* EXERCISE DIRECTIONS
Restate word for word the line containing "Sort results by ISSN column arrow" and all remaining lines of the entries below.
SUPPLIED MATERIAL Block Start
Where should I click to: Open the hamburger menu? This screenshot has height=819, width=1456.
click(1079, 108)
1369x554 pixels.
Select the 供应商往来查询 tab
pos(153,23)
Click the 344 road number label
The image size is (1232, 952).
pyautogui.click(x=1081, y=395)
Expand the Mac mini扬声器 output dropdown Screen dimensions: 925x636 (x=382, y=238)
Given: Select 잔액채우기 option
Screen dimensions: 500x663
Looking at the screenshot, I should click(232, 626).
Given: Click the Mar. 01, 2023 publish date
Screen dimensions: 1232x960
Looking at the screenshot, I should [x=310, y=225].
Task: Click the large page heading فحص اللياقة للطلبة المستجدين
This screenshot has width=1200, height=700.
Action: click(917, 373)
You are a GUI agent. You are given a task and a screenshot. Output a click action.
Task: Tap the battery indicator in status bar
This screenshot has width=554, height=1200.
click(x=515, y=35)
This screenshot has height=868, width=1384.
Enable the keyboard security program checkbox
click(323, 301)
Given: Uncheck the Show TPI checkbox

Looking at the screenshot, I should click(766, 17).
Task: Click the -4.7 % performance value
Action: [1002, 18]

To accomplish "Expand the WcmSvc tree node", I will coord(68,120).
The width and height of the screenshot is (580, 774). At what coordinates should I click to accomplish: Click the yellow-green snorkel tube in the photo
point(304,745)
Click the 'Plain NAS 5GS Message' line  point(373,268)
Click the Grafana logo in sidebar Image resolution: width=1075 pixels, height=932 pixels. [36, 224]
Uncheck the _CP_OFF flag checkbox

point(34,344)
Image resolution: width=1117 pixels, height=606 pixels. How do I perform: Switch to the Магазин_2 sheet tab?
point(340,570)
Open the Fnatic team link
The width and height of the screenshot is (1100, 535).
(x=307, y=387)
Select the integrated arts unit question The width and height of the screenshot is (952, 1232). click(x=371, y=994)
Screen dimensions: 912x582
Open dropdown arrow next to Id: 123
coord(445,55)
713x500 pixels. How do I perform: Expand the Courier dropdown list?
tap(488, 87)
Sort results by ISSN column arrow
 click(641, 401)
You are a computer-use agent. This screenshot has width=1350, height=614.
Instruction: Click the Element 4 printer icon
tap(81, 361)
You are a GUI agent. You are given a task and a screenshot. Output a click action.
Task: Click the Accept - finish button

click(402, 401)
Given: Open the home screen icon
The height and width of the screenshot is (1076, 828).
SUPPLIED MATERIAL Block End
* OUTPUT FOR THIS TASK
Sort results by ISSN column arrow
 click(641, 401)
You are a computer-use agent. This screenshot has width=1350, height=614.
Instruction: Click the Element 4 printer icon
tap(81, 361)
You are a GUI agent. You are given a task and a screenshot. Output a click action.
Task: Click the Accept - finish button

click(402, 401)
Given: Open the home screen icon
The height and width of the screenshot is (1076, 828).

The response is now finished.